This study investigates how the sample complexity of autoregressive language models for learning input-to-output mappings scales with generation length \(T\) under different supervision paradigms. Within the PAC learning framework, the authors develop a formal model of autoregressive reasoning using combinatorial and theoretical analysis, systematically comparing end-to-end supervision—where only the final output is provided—with chain-of-thought (CoT) supervision, which supplies the full reasoning trajectory. Their results demonstrate that under end-to-end supervision, sample complexity can grow arbitrarily between constant and linear in \(T\), whereas CoT supervision entirely eliminates dependence on \(T\). This work nearly completely characterizes the relationship between sample complexity and generation length, resolving several open questions posed by Joshi et al.

Modern large language models generate text autoregressively, producing tokens one at a time. To study the learnability of such systems, Joshi et al. (COLT 2025) introduced a PAC-learning framework for next-token generators, the primitive underlying autoregressive models.
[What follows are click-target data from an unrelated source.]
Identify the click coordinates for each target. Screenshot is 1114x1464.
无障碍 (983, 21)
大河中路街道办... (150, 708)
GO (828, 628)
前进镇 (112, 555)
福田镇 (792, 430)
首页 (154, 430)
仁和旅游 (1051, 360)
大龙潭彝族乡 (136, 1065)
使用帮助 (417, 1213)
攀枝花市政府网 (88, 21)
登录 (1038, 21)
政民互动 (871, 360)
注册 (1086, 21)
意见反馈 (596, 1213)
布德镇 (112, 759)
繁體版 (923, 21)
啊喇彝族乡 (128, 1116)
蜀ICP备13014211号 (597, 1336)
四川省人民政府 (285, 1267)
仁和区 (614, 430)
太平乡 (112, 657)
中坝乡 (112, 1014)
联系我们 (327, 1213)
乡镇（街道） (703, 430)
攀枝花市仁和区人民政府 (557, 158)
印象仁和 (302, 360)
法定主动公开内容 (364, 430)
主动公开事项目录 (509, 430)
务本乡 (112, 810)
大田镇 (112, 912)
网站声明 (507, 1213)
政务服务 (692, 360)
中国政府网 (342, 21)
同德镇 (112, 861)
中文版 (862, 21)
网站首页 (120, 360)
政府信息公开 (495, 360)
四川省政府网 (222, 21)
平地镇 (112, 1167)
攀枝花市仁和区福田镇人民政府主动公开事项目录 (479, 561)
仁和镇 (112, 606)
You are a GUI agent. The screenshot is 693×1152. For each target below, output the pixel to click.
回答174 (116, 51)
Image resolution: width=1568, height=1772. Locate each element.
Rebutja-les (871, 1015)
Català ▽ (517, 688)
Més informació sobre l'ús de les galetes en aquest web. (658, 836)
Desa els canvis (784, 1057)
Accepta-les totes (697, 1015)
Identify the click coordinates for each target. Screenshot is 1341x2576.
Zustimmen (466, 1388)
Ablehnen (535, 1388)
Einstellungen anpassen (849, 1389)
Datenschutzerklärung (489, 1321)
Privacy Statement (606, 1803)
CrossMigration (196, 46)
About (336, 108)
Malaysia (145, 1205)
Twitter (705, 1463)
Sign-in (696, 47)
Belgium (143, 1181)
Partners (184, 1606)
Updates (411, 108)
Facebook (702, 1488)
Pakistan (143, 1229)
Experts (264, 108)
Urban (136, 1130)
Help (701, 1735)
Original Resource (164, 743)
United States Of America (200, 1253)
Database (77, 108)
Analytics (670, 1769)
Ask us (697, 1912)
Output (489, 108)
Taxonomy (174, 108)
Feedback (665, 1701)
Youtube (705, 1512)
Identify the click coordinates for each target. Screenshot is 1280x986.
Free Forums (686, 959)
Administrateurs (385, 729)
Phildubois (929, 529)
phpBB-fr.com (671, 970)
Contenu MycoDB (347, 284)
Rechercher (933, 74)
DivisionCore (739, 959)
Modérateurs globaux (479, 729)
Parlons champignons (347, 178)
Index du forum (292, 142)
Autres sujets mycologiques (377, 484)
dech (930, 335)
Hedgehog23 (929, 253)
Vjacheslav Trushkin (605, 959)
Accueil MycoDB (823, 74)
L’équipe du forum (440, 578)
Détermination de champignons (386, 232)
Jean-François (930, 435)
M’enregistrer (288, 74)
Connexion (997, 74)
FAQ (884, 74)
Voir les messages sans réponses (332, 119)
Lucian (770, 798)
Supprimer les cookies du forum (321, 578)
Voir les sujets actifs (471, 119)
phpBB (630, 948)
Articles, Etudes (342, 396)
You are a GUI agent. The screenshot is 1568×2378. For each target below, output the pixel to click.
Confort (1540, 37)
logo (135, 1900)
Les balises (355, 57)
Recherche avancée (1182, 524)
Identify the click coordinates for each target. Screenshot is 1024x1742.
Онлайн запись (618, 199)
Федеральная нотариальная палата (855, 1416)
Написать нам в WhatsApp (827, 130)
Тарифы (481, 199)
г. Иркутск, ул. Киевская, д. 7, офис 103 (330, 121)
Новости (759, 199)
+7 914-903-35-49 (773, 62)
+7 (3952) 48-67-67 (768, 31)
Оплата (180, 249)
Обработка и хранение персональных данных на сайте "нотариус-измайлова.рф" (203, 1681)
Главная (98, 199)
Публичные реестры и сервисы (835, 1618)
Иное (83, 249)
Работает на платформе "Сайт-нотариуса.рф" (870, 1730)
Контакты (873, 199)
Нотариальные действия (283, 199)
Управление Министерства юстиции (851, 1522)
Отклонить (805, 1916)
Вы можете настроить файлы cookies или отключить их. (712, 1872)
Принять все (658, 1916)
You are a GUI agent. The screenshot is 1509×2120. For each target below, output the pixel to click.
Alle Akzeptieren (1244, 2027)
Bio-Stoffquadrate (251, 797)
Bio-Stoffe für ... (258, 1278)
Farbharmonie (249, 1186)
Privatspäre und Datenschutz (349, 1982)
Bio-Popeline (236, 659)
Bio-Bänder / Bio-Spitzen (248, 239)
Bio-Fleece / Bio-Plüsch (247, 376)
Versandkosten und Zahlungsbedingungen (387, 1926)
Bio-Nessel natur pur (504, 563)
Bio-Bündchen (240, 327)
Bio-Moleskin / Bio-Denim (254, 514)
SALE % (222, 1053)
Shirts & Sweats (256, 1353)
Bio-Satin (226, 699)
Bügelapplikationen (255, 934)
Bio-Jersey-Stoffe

In this framework, an unknown next-token generator maps a sequence of tokens to the next token and is iteratively applied for $T$ steps, producing a chain of tokens whose final token constitutes the model's output. The learning task is to learn the input-output mapping induced by this autoregressive process. Depending on the available supervision, training examples may reveal only the final output (End-to-End supervision) or the entire generated chain (Chain-of-Thought supervision). This raises two natural questions: how the sample complexity depends on the generation length $T$, and how much Chain-of-Thought supervision can reduce this dependence. In this work we give a nearly complete answer to both questions by uncovering a taxonomy of how the sample complexity scales with $T$. For End-to-End learning, we show that the landscape is remarkably rich: subject to mild conditions, essentially any growth rate $r(T)$ between constant and linear can arise as the sample complexity, and combined with the linear upper bound of Joshi et al., this yields an essentially complete characterization. In contrast, under Chain-of-Thought supervision we show that the sample complexity is independent of $T$, demonstrating that access to intermediate reasoning steps can eliminate the dependence on the generation length altogether. Our analysis introduces new combinatorial tools, and as corollaries we resolve several open questions posed by Joshi et al. regarding the dependence of learnability on the generation length and the role of Chain-of-Thought supervision.